[Q] マクロの基本構造について

さて,世の中には定型文書というようなものがたくさんあり,私の研究 所にもいくつかの定型文書があります.その中に組換えDNA実験申請書 というものがありまして,科研費申請の時には必ずセットで提出するこ とになります.そこでなんとかこれをマクロ化したいと思いkkh.macな どを眺めたのですが,どうにもわからないのです^^; そこで科研費マクロの仕組みを簡単に解説したようなものがあると助か るのですが,そのようなものは存在しますでしょうか.

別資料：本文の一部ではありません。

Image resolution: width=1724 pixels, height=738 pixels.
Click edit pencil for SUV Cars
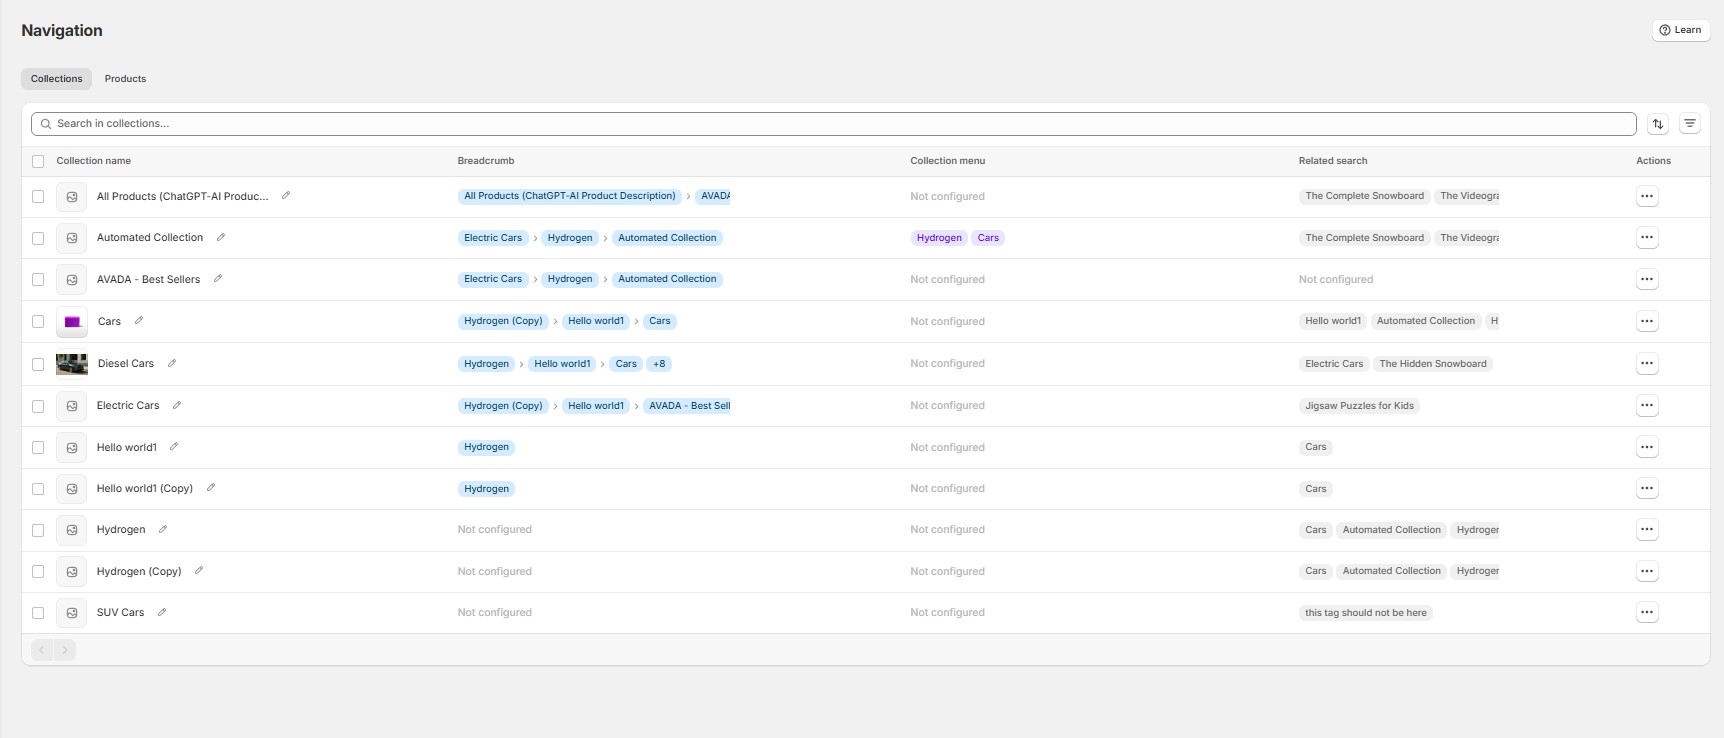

 TeXnician をさしおいて,novice の私が follow するのも何ですが, 94年度版マクロからおいしいとこだけ頂戴して利用していますので, 御恩返しの意味で簡単に説明させていただきます.
 今年度版でいえば kkh.mac に必要なものが全部含まれているといえます. 例えば,XY, XYBC, CBOX, XYBP, PBOX, Vrule, Hrule, Hrulethick, Vrulethick などの定義の上に短く各マクロの機能が解説されています. これらが分かればたいてい何でもできそうな気がします. 最後の方にある \kinto マクロも非常に有用です. 座標を代入する変数名は \newdimen コマンドでたくさん定義されています. 上記のマクロは kkhipc.mac などいたるところで利用されていますから御覧下さい.

後必要なことは,

 1. 作りたい定型文書の箱や文字列などの(x,y)座標を変数名と対応付ける.
    必要な変数名は自分で追加する.
 2. せっせと物指しを使って座標を測り,変数に値を代入する.
 3. 相対的に決定される座標などは,\advance や \multiply を用いて次の
    例のような形式で計算する.

    \X= 12.5cm  \advance\X by 6mm

 4. 上記のマクロを利用して,線を引いたり,文字列を整形する.
以上です.
 毎年,節操もなく書式が変更されるので,科研費マクロを 維持して下さっている皆様のご苦労は大変なものと推察します. ありがとうございます.
 私が練習にと思って作ったのは今のところ出張願いの書類だけですが, それなりに出来ています.少しは,お役に立てましたでしょうか.

 src.tex の中身には,次の様な形式が多く存在します.

\def\macro{
  \submacro{xxx}{xxx}
%
  \submacro{VVV}{VVV}
%
  \submacro{yyy}{YYY}
}
 問題になるのは,\submacro の間です. パッケージの src.tex ではこの部分は注意深く「%」を用いて つぶしてあるのですが,いろいろ書き加えるうちに, この部分がいつしか空行になり,最後には全角スペースが入ったりします。 そうなると,関連のなさそうなところにエラーが急に現れ, TeX は問題なく通るのに,印刷位置がいろいろずれる,という現象が起こります.

 この様な src.tex の形式には意味があります. つまり,\macro を定義しておくことによって, この部分を何回でも呼び出せます. そのことによって,科研費マクロは完全な先読みを行い, 2ページ目の明細から1ページ目の合計を自動記入してしまうわけです.
 つまり,\macro が呼び出される環境の違い, 例えば「現在の出力ページ数」に応じて \submacro の動作が 別々に定義されているのです。

 今回問題になった、企画の研究組織では、

\def\研究組織{
\分担者{xxx}{xxx}
%
\分担者{yyy}{xxx}
%
\分担者{zzz}{xxx}
} 
となっているわけですが,「\研究組織」は2回呼ばれます.
 1回目は1ページ目の出力中に呼ばれ,その時には, 「分担者の合計人数だけを数える」というのが「\分担者」の動作です. 2回目は2ページ目出力中に呼ばれ,この時は「分担者のリストを出力」 していきます.

 さて,上の「%」の区切りの所にもし全角スペースが 入っていたらどうなるでしょう. 1回目の1ページ目の処理の時に, 分担者人数を数える他に全角スペースを出力してしまいます. そのため,1ページ目の出力で「分担者合計人数の出力」および それ以降に1ページ目で出力される内容が,全て,全角スペース1個分だけ 下にずれてしまうわけです.

 科研費マクロではすべての出力を絶対位置座標で コントロールしているのですが,TeX 自身は相対的な動きで コントロールします. したがって,科研費マクロの出力は,何かを書いたら,必ず, そのためのペンの移動量分だけ元へ戻す,というやり方を しています(この一見「無駄な」やり方には理由がありますが, ここでは省略します). そのため,マクロのコントロールの外で全角スペースを 出力されてしまったら,その分のペン位置の移動を元に戻すことはないので, それ以降のそのページの出力がずれることになります.

 以上の様な事情があるので,全角スペースを混入させるというような エラーの場所と実際に印刷のずれが発生する場所は決して対応しないわけです.